The development of luminescent solar concentrators (LSCs) has been hindered by the drawbacks of conventional fluorescent glasses that rely on embedded nanocrystals, including high production costs, solvent-intensive fabrication, and poor recyclability. Researchers at Nankai University, Tianjin University and Shanghai Re-poly Environmental Protection Technology have now introduced a lead-free perovskite derivative, ETP2SbCl5, that addresses these challenges by combining efficiency, recyclability, and low-cost preparation.
ETP2SbCl5, a yellow-emissive perovskite derivative synthesized via a simple room-temperature solution process, can undergo thermal treatment to form fluorescent glasses. Ab initio molecular dynamics revealed structural distortions in the [SbCl5] pyramids during phase transitions (α → β → glass), which directly influence luminescence by broadening and red-shifting the emission. This mechanism allows efficient absorption of ultraviolet light (<420 nm) and enables photoluminescence with a quantum yield of ~52.6%.
When incorporated into LSCs, ETP2SbCl5-based glasses achieved record efficiencies: a power conversion efficiency of ~5.56% and an optical efficiency of ~32.5% in a 3×3×0.5 cm³ device. With an average visible transmission of 78.3%, these glasses balance transparency with photovoltaic performance, effectively guiding both sunlight and emission toward solar cells placed at the device edges.

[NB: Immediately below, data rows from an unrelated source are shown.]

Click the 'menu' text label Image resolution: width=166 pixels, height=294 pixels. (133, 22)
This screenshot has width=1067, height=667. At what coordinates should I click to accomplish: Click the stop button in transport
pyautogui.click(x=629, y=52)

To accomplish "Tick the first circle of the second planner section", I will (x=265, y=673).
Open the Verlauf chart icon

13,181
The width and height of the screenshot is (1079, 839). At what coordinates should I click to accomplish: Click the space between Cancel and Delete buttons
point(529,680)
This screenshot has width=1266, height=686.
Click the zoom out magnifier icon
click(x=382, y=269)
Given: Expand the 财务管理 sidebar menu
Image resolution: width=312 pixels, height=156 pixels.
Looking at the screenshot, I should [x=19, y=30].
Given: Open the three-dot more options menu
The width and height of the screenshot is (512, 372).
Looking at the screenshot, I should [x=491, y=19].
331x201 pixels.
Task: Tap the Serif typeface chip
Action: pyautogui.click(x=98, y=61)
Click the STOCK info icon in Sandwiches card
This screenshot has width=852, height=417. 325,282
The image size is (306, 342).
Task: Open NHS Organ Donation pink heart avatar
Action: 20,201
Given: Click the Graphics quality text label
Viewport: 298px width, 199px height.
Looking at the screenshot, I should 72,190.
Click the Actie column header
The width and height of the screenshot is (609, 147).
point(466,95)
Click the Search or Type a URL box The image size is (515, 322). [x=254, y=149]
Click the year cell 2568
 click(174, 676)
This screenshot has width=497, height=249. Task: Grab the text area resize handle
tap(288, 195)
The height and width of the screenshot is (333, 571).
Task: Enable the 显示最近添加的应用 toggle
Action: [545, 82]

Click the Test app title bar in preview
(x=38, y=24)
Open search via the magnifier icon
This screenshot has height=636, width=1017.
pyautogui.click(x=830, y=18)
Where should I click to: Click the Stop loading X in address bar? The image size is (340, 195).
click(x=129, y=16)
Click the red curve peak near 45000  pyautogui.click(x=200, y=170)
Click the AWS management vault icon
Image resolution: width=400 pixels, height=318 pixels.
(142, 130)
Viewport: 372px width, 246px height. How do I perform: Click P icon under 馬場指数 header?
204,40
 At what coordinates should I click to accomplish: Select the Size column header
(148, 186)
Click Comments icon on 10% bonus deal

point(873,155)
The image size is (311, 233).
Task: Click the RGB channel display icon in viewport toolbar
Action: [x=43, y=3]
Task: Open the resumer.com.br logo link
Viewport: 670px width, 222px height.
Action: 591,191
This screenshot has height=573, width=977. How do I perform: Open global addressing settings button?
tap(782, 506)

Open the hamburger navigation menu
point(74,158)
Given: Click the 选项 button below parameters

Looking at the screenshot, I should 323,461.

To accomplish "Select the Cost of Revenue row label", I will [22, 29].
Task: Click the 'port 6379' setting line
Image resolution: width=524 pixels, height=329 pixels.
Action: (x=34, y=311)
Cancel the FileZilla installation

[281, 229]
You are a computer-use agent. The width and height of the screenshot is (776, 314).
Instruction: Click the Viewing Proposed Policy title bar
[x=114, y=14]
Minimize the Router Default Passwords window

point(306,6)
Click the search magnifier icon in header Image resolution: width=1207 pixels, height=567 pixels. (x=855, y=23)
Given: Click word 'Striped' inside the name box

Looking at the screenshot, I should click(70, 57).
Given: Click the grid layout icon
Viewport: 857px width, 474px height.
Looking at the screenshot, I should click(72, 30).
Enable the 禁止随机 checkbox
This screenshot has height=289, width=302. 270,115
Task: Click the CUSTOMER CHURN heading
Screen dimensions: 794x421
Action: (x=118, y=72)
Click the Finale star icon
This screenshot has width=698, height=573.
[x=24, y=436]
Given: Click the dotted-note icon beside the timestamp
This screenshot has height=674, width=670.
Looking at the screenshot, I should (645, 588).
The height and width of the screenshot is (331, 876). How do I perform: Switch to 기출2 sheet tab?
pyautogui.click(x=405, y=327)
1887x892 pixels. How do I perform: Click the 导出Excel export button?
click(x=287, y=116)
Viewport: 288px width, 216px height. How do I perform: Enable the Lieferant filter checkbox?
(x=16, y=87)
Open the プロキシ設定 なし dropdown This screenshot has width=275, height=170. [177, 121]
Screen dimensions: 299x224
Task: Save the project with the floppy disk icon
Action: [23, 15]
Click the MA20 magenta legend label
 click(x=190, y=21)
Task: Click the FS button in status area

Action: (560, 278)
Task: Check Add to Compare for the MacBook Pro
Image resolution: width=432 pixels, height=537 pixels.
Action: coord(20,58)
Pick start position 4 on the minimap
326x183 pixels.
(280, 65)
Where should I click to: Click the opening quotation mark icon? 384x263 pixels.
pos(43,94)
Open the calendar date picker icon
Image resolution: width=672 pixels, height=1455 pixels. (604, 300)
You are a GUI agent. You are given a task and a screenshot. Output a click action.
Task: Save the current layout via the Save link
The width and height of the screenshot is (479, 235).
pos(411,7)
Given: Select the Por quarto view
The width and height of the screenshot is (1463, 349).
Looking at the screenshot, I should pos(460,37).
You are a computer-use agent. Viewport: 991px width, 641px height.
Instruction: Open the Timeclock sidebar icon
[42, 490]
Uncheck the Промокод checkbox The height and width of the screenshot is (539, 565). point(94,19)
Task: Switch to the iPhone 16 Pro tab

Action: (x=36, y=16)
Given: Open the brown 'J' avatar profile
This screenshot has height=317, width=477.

Unlike nanocrystal-based glasses, ETP2SbCl5 is reversible between phosphor and glass phases. The material not only self-heals upon reheating at ~200 °C but also demonstrates mass recyclability. Remarkably, recycled samples—after up to 10 cycles of phase transition or recovery through ethanol/heating treatments—retain around 95% of their original luminescence properties. This stability ensures repurposability not just for LSCs but also for phosphor-converted LEDs and anti-counterfeiting applications.
This perovskite innovation addresses the key bottleneck in LSC industrialization: large-scale, cost-effective, and environmentally responsible production. By eliminating the need for repeated nanocrystal embedding and enabling near-complete recycling, ETP2SbCl5 opens a pathway for sustainable solar technologies aligned with low-carbon globalization.